# What to work on:
From the line containing "Click the pomegranate icon for 2XS" down to the last line of the listing, quote everything word for word, and nothing else, keeping pictures out.
Excerpted data START
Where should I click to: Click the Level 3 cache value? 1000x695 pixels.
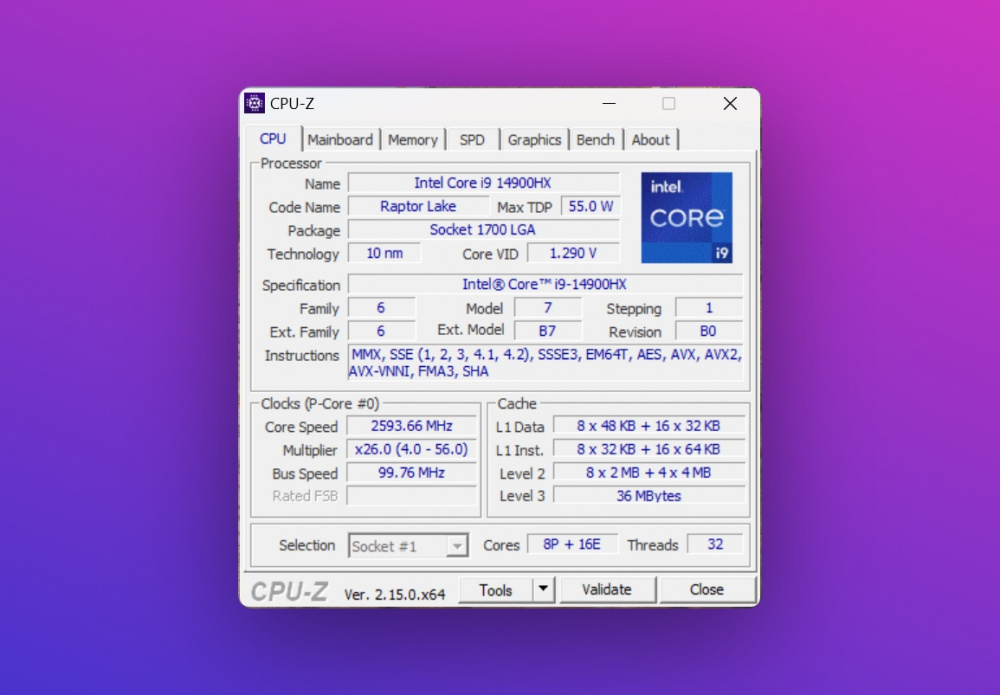click(x=648, y=496)
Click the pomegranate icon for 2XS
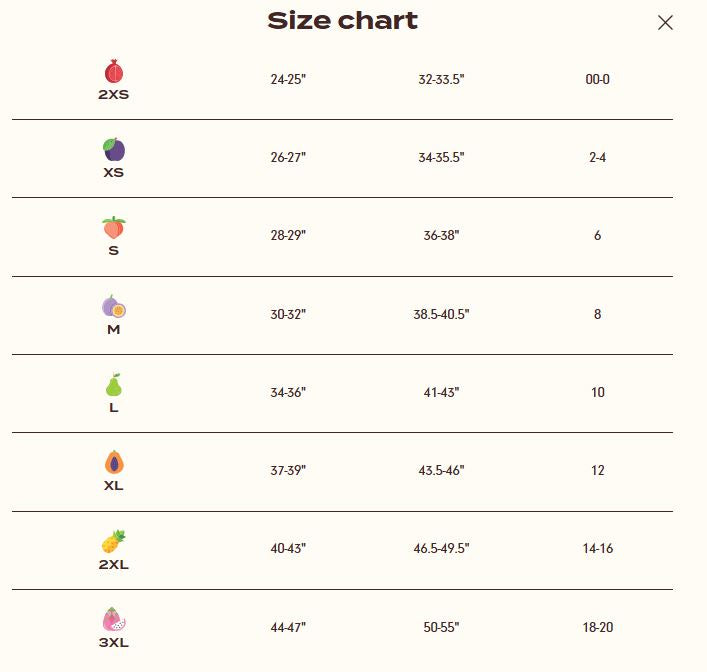This screenshot has width=707, height=672. click(114, 72)
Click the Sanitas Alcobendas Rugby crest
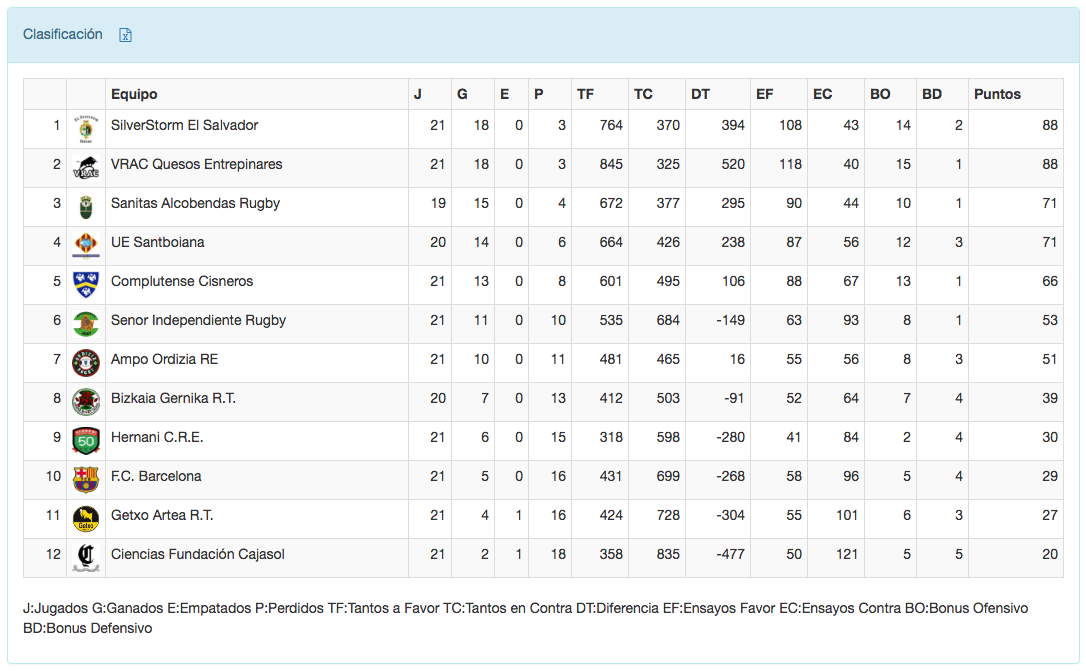 tap(86, 207)
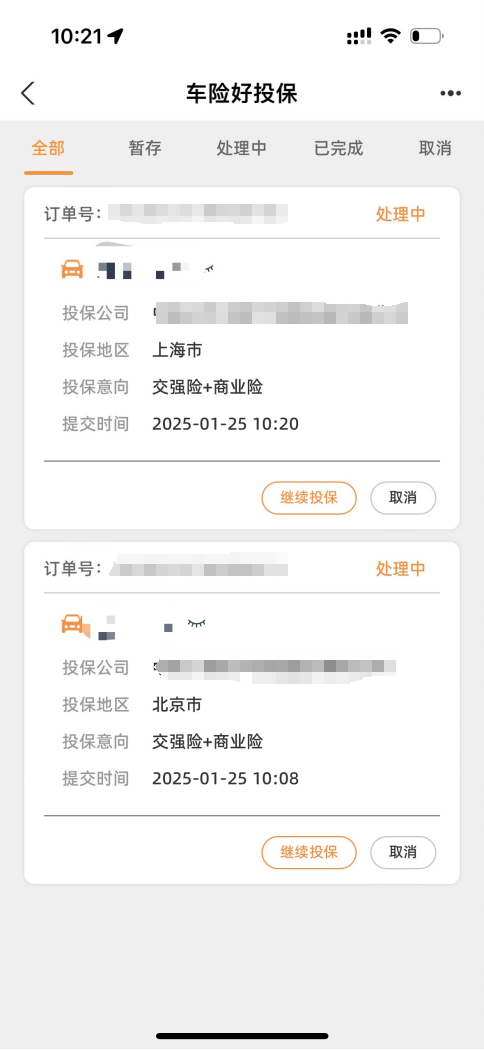
Task: Continue insuring the Shanghai order (继续投保)
Action: [x=309, y=498]
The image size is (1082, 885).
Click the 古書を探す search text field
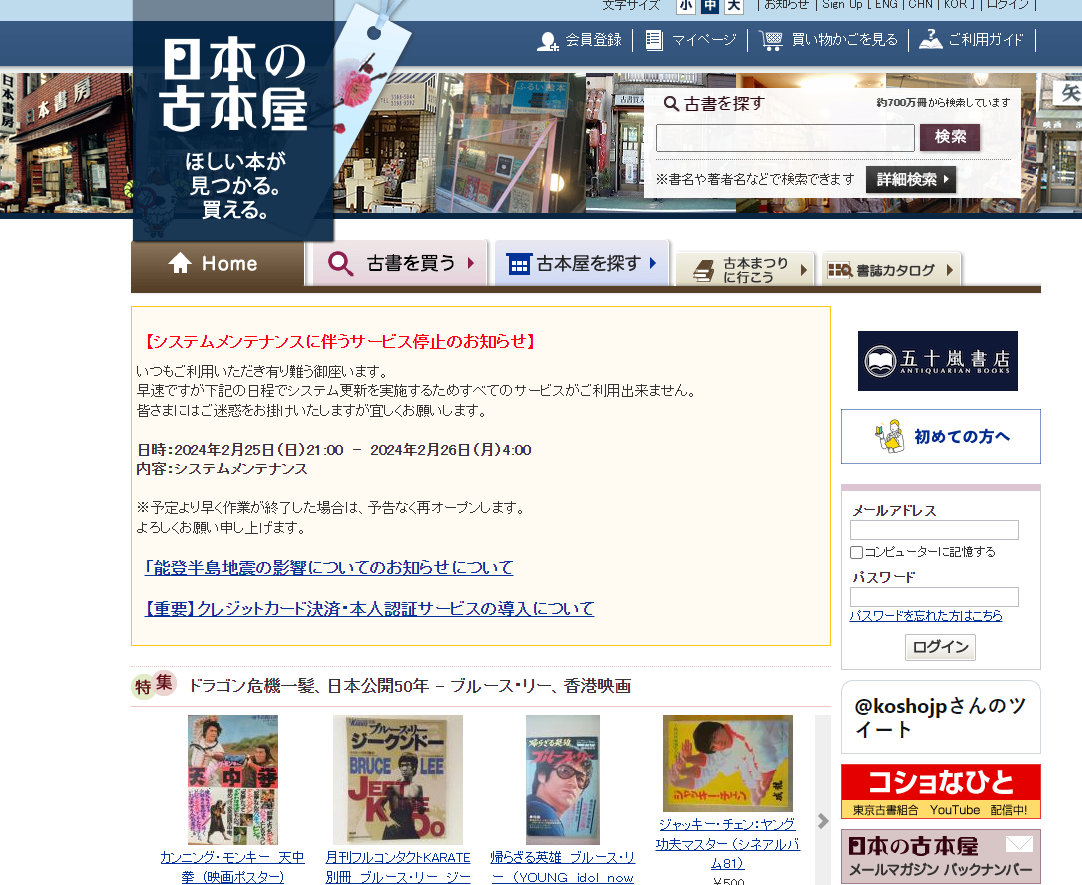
Excerpted data END
# Response to the exercise:
Click the pomegranate icon for 2XS
This screenshot has width=707, height=672. click(114, 72)
Click the Sanitas Alcobendas Rugby crest
 tap(86, 207)
Task: Continue insuring the Shanghai order (继续投保)
Action: [x=309, y=498]
The image size is (1082, 885).
Click the 古書を探す search text field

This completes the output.